Reform focus

| Updated on September 03, 2019 Published on September 03, 2019

With reference to the editorial ‘Re-think needed’(September 2). It is unlikely that the government will have a re-think on the recent merger of 10 PSU banks into four. At best, it can be called a decision to consolidate banking and ease the government’s own hand in re-capitalisation , but it will never be a major reform as some in the government claim.

At a time when the Indian economy has slowed down considerably and has hit a 15-year low in growth, we need more solid and robust reforms which can bring the economy back on track. We all know that besides external factors, it was poor credit decisions while analysing long-gestation project finance proposals that led these PSU banks to have huge NPAs which have put a break on fresh lending in a big way.

So, what is the guarantee that new entities (post merger) will have a completely transformed credit decisioning process? Rather, it is going to be a long time before manpower and technology integration is done.

There should not be any other priority other than reviving the economy and creating jobs, for which land and labour reforms, the removing of hurdles for the MSME sector and a re-look into the GST rates are needed in order to bring some much-needed change in the economy.

Bal Govind


Reducing NPAs

This refers to the editorial ‘Re-think needed’ (September 2). Except for bringing down the number of PSBs from 18 to 12, the merger may not have any significant impact in terms of providing the required impetus to a sagging economy.

For example, there is no mention of any steps for bringing down the NPA level of banks, which is the main cause of slowdown in credit growth.

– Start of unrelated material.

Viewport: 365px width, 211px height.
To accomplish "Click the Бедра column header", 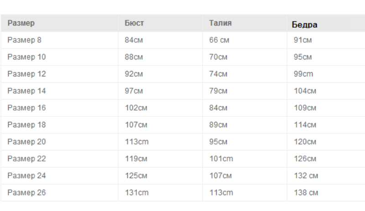I will 305,25.
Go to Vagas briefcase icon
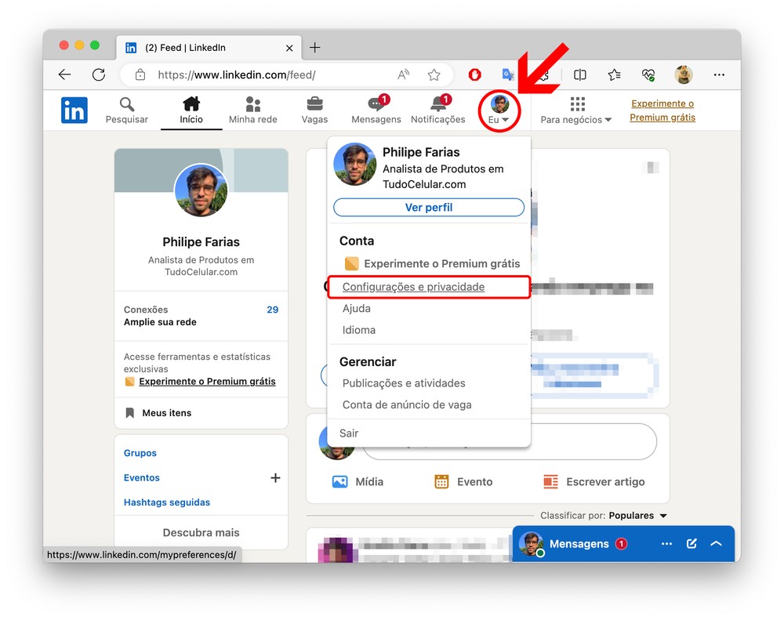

With the GDP growth at 5 per cent, a six-year low, in the June quarter, banks should be allowed to get rid of bad loans through the transfer of such loans to SPVs/bad banks created for this purpose. With further capital infusion planned, banks would get the required leg room to start the lending process on a clean slate, which will give a boost to the economy.

There are some banks which are still under PCA (prompt corrective action). In these cases, recapitalisation will only lead to absorbing provisions made for bad loans. For banks which are relatively stronger and are reluctant to extend corporate loans for fear of reprisals, the capital infusion will only boost retail loans/credit card businesses, which may not give any significant fillip to the real economy.

Srinivasan Velamur


Economy issues

The decline in growth is at a six-year low at 5 per cent. The erosion in the economy is wide ranging — banks, business, exports and job creation. The impact on every major investment, private and public, is inexorable. The unemployment rate is the highest in six years and investment and manufacturing indices have steadily dipped. The government is struggling to manage the economy amid global uncertainty, be it in trade, politics or the monetary sectors. Its big-ticket political interventions in sensitive border States left the Cabinet with little time for addressing a highly strained economy. The bank mergers will impose additional strain on effective monetary transmission. Even the best bureaucratic set-up would be hard-put to cope without constant inter-ministerial coordination. But the government keeps piling up issues in quick succession.

R Narayanan


Strategic move

The recent appointment of Tamil Nadu BJP chief Tamilisai Soundararajan as the Telengana governor appears to be a tactical move to challenge the ruling TRS. Earlier, when Venkaiah Naidu was an active politician in the divided Andhra Pradesh, to discourage him from taking sides, the BJP nominated him as Vice-President. Now, after Soundararajan failed to get a strong base for her party in Tamil Nadu, she has been ‘punished’ and put forward for this post.